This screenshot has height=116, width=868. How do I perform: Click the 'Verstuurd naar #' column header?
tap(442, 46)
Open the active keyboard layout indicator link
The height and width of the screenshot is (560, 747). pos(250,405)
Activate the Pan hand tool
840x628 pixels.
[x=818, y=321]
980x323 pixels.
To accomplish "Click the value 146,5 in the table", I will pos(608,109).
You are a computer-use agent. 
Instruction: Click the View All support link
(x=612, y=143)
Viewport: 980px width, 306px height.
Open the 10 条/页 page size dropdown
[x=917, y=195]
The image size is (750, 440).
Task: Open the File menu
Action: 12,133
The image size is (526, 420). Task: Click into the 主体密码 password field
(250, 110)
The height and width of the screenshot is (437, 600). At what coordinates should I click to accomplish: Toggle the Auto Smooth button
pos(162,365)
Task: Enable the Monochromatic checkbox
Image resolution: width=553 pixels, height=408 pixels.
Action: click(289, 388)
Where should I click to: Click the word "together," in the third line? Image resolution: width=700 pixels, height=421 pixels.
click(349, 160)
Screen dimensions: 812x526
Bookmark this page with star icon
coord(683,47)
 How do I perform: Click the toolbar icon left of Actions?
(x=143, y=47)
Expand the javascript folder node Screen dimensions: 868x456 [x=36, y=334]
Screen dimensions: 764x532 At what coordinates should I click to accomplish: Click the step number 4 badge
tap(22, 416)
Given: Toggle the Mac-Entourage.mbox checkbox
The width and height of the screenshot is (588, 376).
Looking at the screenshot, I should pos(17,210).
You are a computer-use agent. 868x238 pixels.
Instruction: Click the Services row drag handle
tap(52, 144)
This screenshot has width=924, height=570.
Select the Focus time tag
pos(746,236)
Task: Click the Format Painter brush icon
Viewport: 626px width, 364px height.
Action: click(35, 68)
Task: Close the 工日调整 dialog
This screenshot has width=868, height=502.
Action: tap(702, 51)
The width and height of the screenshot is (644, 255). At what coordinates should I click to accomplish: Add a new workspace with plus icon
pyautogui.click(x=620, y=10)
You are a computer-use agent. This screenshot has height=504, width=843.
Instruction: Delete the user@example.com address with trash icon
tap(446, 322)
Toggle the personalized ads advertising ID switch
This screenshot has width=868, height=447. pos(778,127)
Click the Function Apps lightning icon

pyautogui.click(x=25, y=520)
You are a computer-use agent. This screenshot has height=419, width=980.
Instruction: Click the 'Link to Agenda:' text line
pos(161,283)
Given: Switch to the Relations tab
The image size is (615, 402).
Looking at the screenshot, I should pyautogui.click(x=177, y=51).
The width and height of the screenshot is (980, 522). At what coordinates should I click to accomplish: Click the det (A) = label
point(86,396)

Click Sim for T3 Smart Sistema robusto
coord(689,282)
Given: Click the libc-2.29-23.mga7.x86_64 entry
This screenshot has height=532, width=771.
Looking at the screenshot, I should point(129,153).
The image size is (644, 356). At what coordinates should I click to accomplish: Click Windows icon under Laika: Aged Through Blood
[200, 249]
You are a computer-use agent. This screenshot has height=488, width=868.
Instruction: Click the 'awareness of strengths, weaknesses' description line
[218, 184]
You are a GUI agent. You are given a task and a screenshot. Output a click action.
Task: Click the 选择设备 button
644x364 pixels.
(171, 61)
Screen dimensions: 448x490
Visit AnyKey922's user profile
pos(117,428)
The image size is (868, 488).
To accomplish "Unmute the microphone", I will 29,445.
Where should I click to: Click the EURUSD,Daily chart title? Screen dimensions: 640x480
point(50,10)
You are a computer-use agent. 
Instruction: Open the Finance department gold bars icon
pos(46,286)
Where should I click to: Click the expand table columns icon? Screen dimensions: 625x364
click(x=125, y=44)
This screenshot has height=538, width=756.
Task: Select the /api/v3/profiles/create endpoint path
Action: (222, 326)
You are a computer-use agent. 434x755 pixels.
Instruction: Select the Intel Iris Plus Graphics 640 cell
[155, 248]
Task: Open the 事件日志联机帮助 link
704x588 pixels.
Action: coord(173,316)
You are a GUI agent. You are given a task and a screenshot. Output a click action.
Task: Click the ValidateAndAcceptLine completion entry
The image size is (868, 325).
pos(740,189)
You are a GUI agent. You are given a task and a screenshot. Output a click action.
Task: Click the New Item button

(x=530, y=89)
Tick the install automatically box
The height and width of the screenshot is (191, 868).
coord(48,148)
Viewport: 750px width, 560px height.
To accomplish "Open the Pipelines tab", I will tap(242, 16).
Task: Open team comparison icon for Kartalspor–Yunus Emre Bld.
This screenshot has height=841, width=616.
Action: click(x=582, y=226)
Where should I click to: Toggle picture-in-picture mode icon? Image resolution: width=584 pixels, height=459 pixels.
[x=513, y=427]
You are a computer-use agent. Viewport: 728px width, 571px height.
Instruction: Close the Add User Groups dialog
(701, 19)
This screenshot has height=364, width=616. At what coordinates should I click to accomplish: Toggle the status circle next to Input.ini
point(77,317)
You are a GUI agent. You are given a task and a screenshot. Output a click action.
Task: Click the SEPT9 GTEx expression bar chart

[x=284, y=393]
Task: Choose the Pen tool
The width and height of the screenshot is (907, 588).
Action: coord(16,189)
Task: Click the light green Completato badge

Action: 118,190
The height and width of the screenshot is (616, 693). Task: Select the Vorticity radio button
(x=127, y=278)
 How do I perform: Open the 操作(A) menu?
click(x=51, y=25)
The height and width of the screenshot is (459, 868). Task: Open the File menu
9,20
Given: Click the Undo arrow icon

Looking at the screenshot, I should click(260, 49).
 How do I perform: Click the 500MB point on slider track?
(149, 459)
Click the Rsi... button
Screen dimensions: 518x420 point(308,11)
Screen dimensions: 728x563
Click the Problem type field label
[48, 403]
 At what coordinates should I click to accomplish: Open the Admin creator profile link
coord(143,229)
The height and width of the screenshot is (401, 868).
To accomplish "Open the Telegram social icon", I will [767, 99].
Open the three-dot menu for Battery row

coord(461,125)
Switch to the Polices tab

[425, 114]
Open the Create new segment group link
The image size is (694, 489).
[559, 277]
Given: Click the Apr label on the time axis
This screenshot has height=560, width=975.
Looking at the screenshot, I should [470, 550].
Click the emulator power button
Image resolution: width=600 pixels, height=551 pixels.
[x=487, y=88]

***

WHAT THE TASK ASKS: Complete, exact output of the records is expected.

PROBLEM SOLUTION:
This screenshot has height=116, width=868. How do I perform: Click the 'Verstuurd naar #' column header?
tap(442, 46)
Open the active keyboard layout indicator link
The height and width of the screenshot is (560, 747). pos(250,405)
Activate the Pan hand tool
840x628 pixels.
[x=818, y=321]
980x323 pixels.
To accomplish "Click the value 146,5 in the table", I will pos(608,109).
You are a computer-use agent. 
Instruction: Click the View All support link
(x=612, y=143)
Viewport: 980px width, 306px height.
Open the 10 条/页 page size dropdown
[x=917, y=195]
The image size is (750, 440).
Task: Open the File menu
Action: 12,133
The image size is (526, 420). Task: Click into the 主体密码 password field
(250, 110)
The height and width of the screenshot is (437, 600). At what coordinates should I click to accomplish: Toggle the Auto Smooth button
pos(162,365)
Task: Enable the Monochromatic checkbox
Image resolution: width=553 pixels, height=408 pixels.
Action: click(289, 388)
Where should I click to: Click the word "together," in the third line? Image resolution: width=700 pixels, height=421 pixels.
click(349, 160)
Screen dimensions: 812x526
Bookmark this page with star icon
coord(683,47)
 How do I perform: Click the toolbar icon left of Actions?
(x=143, y=47)
Expand the javascript folder node Screen dimensions: 868x456 [x=36, y=334]
Screen dimensions: 764x532 At what coordinates should I click to accomplish: Click the step number 4 badge
tap(22, 416)
Given: Toggle the Mac-Entourage.mbox checkbox
The width and height of the screenshot is (588, 376).
Looking at the screenshot, I should pos(17,210).
You are a computer-use agent. 868x238 pixels.
Instruction: Click the Services row drag handle
tap(52, 144)
This screenshot has width=924, height=570.
Select the Focus time tag
pos(746,236)
Task: Click the Format Painter brush icon
Viewport: 626px width, 364px height.
Action: click(35, 68)
Task: Close the 工日调整 dialog
This screenshot has width=868, height=502.
Action: tap(702, 51)
The width and height of the screenshot is (644, 255). At what coordinates should I click to accomplish: Add a new workspace with plus icon
pyautogui.click(x=620, y=10)
You are a computer-use agent. This screenshot has height=504, width=843.
Instruction: Delete the user@example.com address with trash icon
tap(446, 322)
Toggle the personalized ads advertising ID switch
This screenshot has width=868, height=447. pos(778,127)
Click the Function Apps lightning icon

pyautogui.click(x=25, y=520)
You are a computer-use agent. This screenshot has height=419, width=980.
Instruction: Click the 'Link to Agenda:' text line
pos(161,283)
Given: Switch to the Relations tab
The image size is (615, 402).
Looking at the screenshot, I should pyautogui.click(x=177, y=51).
The width and height of the screenshot is (980, 522). At what coordinates should I click to accomplish: Click the det (A) = label
point(86,396)

Click Sim for T3 Smart Sistema robusto
coord(689,282)
Given: Click the libc-2.29-23.mga7.x86_64 entry
This screenshot has height=532, width=771.
Looking at the screenshot, I should point(129,153).
The image size is (644, 356). At what coordinates should I click to accomplish: Click Windows icon under Laika: Aged Through Blood
[200, 249]
You are a computer-use agent. This screenshot has height=488, width=868.
Instruction: Click the 'awareness of strengths, weaknesses' description line
[218, 184]
You are a GUI agent. You are given a task and a screenshot. Output a click action.
Task: Click the 选择设备 button
644x364 pixels.
(171, 61)
Screen dimensions: 448x490
Visit AnyKey922's user profile
pos(117,428)
The image size is (868, 488).
To accomplish "Unmute the microphone", I will 29,445.
Where should I click to: Click the EURUSD,Daily chart title? Screen dimensions: 640x480
point(50,10)
You are a computer-use agent. 
Instruction: Open the Finance department gold bars icon
pos(46,286)
Where should I click to: Click the expand table columns icon? Screen dimensions: 625x364
click(x=125, y=44)
This screenshot has height=538, width=756.
Task: Select the /api/v3/profiles/create endpoint path
Action: (222, 326)
You are a computer-use agent. 434x755 pixels.
Instruction: Select the Intel Iris Plus Graphics 640 cell
[155, 248]
Task: Open the 事件日志联机帮助 link
704x588 pixels.
Action: coord(173,316)
You are a GUI agent. You are given a task and a screenshot. Output a click action.
Task: Click the ValidateAndAcceptLine completion entry
The image size is (868, 325).
pos(740,189)
You are a GUI agent. You are given a task and a screenshot. Output a click action.
Task: Click the New Item button

(x=530, y=89)
Tick the install automatically box
The height and width of the screenshot is (191, 868).
coord(48,148)
Viewport: 750px width, 560px height.
To accomplish "Open the Pipelines tab", I will tap(242, 16).
Task: Open team comparison icon for Kartalspor–Yunus Emre Bld.
This screenshot has height=841, width=616.
Action: click(x=582, y=226)
Where should I click to: Toggle picture-in-picture mode icon? Image resolution: width=584 pixels, height=459 pixels.
[x=513, y=427]
You are a computer-use agent. Viewport: 728px width, 571px height.
Instruction: Close the Add User Groups dialog
(701, 19)
This screenshot has height=364, width=616. At what coordinates should I click to accomplish: Toggle the status circle next to Input.ini
point(77,317)
You are a GUI agent. You are given a task and a screenshot. Output a click action.
Task: Click the SEPT9 GTEx expression bar chart

[x=284, y=393]
Task: Choose the Pen tool
The width and height of the screenshot is (907, 588).
Action: coord(16,189)
Task: Click the light green Completato badge

Action: 118,190
The height and width of the screenshot is (616, 693). Task: Select the Vorticity radio button
(x=127, y=278)
 How do I perform: Open the 操作(A) menu?
click(x=51, y=25)
The height and width of the screenshot is (459, 868). Task: Open the File menu
9,20
Given: Click the Undo arrow icon

Looking at the screenshot, I should click(260, 49).
 How do I perform: Click the 500MB point on slider track?
(149, 459)
Click the Rsi... button
Screen dimensions: 518x420 point(308,11)
Screen dimensions: 728x563
Click the Problem type field label
[48, 403]
 At what coordinates should I click to accomplish: Open the Admin creator profile link
coord(143,229)
The height and width of the screenshot is (401, 868).
To accomplish "Open the Telegram social icon", I will [767, 99].
Open the three-dot menu for Battery row

coord(461,125)
Switch to the Polices tab

[425, 114]
Open the Create new segment group link
The image size is (694, 489).
[559, 277]
Given: Click the Apr label on the time axis
This screenshot has height=560, width=975.
Looking at the screenshot, I should [470, 550].
Click the emulator power button
Image resolution: width=600 pixels, height=551 pixels.
[x=487, y=88]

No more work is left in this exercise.